İlahi iradeden uzak düşen,kendi iradelerini birilerin emrine vermekten imtina etmeyen insanımız,ülkenin bölünüyor olmasını görmesi şöyle dursun,kendi öz benliğini de yine kendi eliyle bölüyor!

Hayatın onca sıkıntısı arasın da öz benliğinden uzaklaşan insan, kendisini nasıl,ne şekilde yeniden toparlayacak doğrusu bilemiyorum!

Kendimizi, sürekli kendi dışımızda anlamak ve anlamlandırmak derdindeyiz maalesef. Doğal olarak bu anlayış bizi nefs muhasebesinden uzaklaştırmakta ve kendimizden kaçmamıza vesile olmaktadır!

----------

> Görev
Aşağıdaki (a), (b) ve (c) ifadelerinin yukarıdaki kaynak metinle uyuşup uyuşmadığını evet ya da hayır diye belirtin ve her yanıtı metinden birebir alıntıladığınız belirleyici sözlerle gösterin.
(a) İnsanın kendi öz benliğini kendi eliyle böldüğü söyleniyor.
(b) Öz benliğinden uzaklaşan insanın kendini nasıl toparlayacağını yazar bildiğini söylüyor.
(c) Kendimizi kendi dışımızda anlama çabası bizi nefs muhasebesine yaklaştırıyor.

----------

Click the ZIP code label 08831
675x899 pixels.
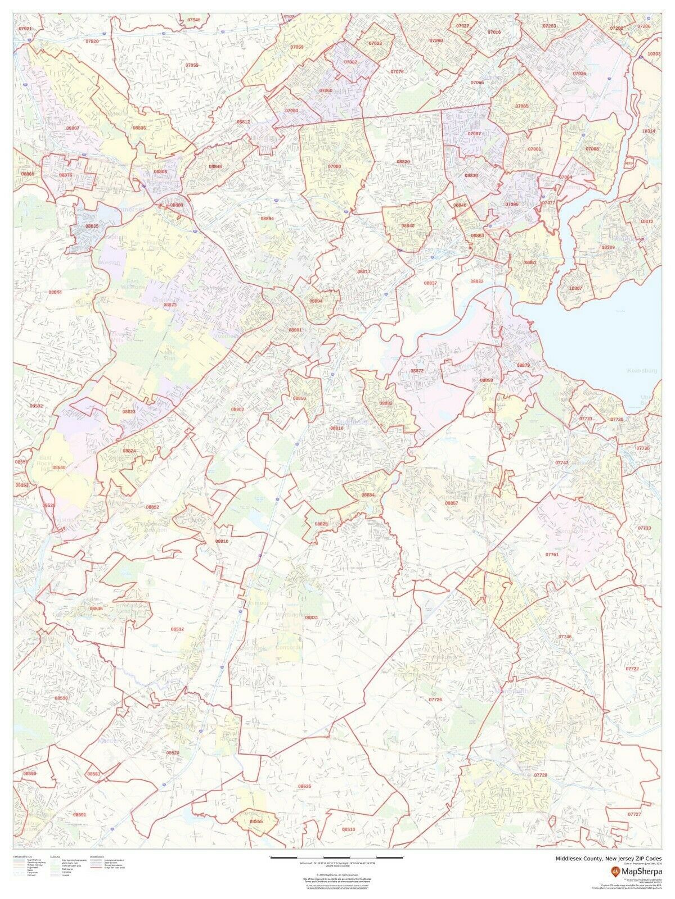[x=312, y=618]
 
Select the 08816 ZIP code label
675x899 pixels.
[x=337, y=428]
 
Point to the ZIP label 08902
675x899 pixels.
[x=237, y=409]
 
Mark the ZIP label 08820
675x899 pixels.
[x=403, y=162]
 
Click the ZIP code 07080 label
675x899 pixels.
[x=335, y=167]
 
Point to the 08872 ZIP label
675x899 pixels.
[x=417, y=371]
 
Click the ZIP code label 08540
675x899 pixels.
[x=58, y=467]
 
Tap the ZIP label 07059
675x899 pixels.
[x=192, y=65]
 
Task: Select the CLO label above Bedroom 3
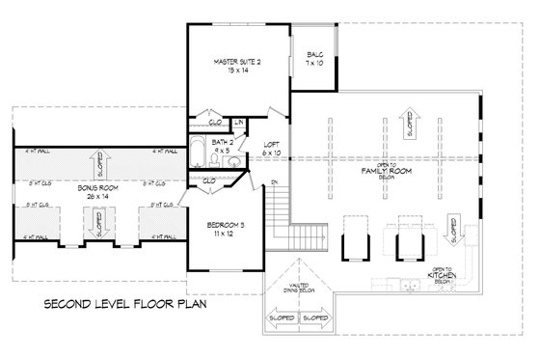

----------

> Alıştırma çözümü
(a) Evet: "kendi öz benliğini de yine kendi eliyle bölüyor!"
(b) Hayır: "kendisini nasıl,ne şekilde yeniden toparlayacak doğrusu bilemiyorum!"
(c) Hayır: "bu anlayış bizi nefs muhasebesinden uzaklaştırmakta"